Informing Improvement: Recommendations for Enhancing Accreditor Data-Use to Promote Student Success and Equity
Published Jun 2019With a primary responsibility for assuring quality and continuous institutional improvement, postsecondary accreditation agencies hold enormous power to improve student success, especially for low-income students and students of color. They also have a unique and critical responsibility to use data to inform their review efforts, evaluate their institutions’ progress, and ensure that the institutions they oversee are providing equitable opportunities for all students.
Informing Improvement: Recommendations for Enhancing Accreditor Data-Use to Promote Student Success and Equity, authored by the Institute for Higher Education Policy (IHEP) and EducationCounsel, highlights this imperative, illustrates model practices, and identifies actionable opportunities for accreditors to strengthen their data-use to ensure that their institutions are promoting student success and serving students equitably.

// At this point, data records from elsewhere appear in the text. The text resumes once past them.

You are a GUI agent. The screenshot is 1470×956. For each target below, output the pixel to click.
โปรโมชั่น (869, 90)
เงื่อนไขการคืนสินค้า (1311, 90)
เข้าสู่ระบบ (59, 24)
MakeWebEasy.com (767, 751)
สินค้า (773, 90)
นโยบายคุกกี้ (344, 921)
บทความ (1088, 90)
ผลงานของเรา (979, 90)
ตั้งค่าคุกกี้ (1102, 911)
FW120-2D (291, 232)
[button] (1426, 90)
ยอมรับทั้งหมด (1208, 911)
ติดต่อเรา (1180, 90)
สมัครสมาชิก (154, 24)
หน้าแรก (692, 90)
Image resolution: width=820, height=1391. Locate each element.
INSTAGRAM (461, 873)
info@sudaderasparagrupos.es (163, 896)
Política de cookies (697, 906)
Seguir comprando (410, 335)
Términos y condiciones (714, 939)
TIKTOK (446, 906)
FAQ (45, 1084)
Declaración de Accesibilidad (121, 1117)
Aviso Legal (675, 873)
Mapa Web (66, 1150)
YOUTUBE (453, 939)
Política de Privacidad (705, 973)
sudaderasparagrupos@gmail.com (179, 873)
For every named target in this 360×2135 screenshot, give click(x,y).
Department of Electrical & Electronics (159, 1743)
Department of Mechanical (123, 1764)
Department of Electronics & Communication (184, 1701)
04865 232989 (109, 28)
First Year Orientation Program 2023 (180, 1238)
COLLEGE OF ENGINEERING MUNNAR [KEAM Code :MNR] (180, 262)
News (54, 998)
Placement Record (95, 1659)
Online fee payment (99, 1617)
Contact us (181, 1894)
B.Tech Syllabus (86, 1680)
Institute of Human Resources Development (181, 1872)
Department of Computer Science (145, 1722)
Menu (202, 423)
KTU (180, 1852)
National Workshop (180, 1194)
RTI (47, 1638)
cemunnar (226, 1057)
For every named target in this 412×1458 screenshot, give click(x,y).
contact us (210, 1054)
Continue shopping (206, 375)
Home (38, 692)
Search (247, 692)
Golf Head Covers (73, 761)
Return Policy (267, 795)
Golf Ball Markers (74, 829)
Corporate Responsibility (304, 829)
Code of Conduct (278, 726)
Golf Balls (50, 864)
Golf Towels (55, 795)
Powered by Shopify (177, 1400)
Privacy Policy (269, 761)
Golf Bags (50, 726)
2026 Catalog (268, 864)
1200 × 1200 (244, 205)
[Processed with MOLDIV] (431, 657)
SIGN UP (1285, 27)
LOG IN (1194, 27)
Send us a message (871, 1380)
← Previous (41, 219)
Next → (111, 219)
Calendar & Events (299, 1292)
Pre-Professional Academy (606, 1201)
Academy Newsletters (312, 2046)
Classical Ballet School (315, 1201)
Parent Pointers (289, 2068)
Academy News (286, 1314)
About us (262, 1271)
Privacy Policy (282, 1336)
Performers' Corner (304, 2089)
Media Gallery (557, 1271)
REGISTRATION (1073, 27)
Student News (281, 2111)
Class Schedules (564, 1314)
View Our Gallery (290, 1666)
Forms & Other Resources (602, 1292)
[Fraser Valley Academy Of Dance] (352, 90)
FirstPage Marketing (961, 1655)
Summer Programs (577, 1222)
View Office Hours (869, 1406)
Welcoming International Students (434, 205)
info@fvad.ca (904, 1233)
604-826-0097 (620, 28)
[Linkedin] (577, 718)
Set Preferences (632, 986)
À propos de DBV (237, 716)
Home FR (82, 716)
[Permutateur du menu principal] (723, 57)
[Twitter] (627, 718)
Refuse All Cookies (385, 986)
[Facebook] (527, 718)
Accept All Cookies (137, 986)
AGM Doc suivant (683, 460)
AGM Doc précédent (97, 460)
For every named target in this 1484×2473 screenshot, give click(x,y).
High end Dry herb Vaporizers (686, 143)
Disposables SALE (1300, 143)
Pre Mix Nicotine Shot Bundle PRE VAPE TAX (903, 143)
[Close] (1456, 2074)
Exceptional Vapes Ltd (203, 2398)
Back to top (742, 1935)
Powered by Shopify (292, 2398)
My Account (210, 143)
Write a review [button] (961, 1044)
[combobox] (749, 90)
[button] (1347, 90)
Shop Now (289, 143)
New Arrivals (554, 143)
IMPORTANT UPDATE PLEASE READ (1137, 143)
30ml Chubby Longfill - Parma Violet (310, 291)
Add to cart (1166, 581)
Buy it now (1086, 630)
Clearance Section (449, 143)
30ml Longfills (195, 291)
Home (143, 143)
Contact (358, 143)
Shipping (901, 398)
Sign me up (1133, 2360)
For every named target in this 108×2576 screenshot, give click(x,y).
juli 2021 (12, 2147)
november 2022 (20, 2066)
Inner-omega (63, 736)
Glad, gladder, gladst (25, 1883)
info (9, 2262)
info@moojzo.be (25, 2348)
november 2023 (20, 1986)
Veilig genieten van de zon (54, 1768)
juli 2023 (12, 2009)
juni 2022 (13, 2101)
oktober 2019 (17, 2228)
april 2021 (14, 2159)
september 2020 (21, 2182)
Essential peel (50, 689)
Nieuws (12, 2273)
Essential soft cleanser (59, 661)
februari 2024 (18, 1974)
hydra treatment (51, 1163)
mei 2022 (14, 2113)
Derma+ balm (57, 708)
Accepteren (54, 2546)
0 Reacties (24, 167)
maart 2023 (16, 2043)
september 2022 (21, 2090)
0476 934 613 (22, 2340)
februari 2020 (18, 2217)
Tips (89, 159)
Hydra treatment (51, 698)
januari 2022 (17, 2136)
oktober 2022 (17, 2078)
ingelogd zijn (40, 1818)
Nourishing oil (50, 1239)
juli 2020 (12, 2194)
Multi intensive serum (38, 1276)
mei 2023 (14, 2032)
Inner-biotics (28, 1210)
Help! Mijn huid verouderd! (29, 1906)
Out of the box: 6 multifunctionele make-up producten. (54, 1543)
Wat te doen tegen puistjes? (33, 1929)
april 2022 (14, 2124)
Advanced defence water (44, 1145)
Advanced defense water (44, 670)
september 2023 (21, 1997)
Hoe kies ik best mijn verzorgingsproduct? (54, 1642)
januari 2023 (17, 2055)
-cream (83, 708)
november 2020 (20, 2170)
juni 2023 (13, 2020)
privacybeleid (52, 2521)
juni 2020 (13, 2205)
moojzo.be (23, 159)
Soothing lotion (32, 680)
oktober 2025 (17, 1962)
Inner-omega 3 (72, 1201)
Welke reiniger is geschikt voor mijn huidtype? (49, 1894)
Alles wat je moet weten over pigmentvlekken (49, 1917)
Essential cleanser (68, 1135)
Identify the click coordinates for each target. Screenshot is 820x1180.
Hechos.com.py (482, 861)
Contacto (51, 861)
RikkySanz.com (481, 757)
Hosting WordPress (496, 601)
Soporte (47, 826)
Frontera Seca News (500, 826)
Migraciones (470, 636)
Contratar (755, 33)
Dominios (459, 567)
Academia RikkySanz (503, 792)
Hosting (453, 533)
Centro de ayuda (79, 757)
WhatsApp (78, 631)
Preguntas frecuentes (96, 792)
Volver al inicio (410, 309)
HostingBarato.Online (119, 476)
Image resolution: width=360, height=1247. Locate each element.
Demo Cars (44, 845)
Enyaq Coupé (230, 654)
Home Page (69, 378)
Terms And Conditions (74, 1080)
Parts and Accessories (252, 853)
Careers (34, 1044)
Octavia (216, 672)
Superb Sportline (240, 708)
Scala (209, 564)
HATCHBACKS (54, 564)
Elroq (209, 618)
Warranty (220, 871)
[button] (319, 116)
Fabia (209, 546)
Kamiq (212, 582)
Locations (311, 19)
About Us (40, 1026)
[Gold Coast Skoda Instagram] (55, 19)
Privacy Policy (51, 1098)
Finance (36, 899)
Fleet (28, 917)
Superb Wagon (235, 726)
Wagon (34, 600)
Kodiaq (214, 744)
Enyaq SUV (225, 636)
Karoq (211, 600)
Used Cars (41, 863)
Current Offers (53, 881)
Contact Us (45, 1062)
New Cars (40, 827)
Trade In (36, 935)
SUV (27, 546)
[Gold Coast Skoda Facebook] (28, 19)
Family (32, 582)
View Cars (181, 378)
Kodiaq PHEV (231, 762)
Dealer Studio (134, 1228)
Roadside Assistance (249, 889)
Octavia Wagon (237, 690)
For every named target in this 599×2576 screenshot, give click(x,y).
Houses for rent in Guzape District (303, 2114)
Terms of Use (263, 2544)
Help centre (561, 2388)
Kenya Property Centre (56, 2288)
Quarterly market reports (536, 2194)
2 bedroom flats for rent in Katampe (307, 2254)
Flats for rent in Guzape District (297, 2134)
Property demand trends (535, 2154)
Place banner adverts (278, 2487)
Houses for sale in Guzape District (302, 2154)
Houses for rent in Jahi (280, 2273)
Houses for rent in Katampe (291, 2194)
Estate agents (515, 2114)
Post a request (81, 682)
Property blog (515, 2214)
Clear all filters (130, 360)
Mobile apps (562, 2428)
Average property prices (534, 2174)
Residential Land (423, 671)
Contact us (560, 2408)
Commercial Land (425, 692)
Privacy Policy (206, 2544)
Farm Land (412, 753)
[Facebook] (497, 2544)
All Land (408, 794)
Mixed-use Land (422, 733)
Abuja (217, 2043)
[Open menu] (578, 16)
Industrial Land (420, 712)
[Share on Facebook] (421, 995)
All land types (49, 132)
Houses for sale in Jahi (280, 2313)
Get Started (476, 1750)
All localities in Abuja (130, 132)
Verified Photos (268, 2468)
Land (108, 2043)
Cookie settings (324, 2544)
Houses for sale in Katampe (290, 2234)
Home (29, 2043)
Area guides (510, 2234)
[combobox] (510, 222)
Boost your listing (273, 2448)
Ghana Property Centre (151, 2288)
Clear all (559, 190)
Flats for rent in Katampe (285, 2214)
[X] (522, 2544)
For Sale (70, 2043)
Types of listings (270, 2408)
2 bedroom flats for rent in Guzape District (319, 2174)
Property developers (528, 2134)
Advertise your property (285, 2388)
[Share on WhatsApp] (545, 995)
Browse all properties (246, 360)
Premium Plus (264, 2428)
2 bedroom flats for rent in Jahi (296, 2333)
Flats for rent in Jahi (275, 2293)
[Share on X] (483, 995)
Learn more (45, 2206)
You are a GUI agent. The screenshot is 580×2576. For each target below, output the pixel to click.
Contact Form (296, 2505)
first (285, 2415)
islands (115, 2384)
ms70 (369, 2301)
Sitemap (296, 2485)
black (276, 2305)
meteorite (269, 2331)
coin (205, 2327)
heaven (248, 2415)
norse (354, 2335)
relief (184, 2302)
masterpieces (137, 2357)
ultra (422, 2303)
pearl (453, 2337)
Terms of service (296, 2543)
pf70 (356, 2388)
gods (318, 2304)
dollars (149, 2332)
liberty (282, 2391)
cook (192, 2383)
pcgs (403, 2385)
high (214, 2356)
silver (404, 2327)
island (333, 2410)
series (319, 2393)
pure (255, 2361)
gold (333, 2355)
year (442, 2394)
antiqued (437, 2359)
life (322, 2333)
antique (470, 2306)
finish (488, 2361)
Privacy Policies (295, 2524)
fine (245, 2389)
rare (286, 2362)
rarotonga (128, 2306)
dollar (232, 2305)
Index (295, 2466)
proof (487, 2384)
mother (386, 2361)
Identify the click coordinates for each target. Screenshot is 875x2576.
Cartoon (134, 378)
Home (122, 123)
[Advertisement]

The report puts forth three key recommendations as opportunities for accreditors to build upon and strengthen their data-use practices to promote student success and make equity a real and meaningful priority:
- Embed data-use into routine practice: Accreditors should use data to explicitly inform their focus and conclusions by routinely leveraging existing federal data sources and, when necessary, requiring reporting of additional quantitative student outcome data directly from their institutions;
- Emphasize equity: Accreditors should make equity a higher priority by requiring disaggregation of quantitative outcome metrics by at least race/ethnicity and income; and
- Increase transparency about data-use practices: Accreditors should build on the progress established in the Council of Regional Accrediting Commissions’ graduation rate report and increase the transparency to the public regarding how they collect and use data in their review processes.
The new report was informed by insights shared during a convening of national, regional, and programmatic accreditation agencies, and individual interviews with accreditors. It profiles several promising data-use practices among accreditors and recognizes the role of federal policymakers in supporting accreditors by improving the availability of accurate and timely outcomes data.
This work builds on IHEP’s longstanding history of advocating for improved data-use to promote student success. Currently, IHEP leads the Postsecondary Data Collaborative, an initiative to advocate for the use of high-quality postsecondary data to promote educational equity, evaluate and inform federal, state, and institutional policies, and empower college choices.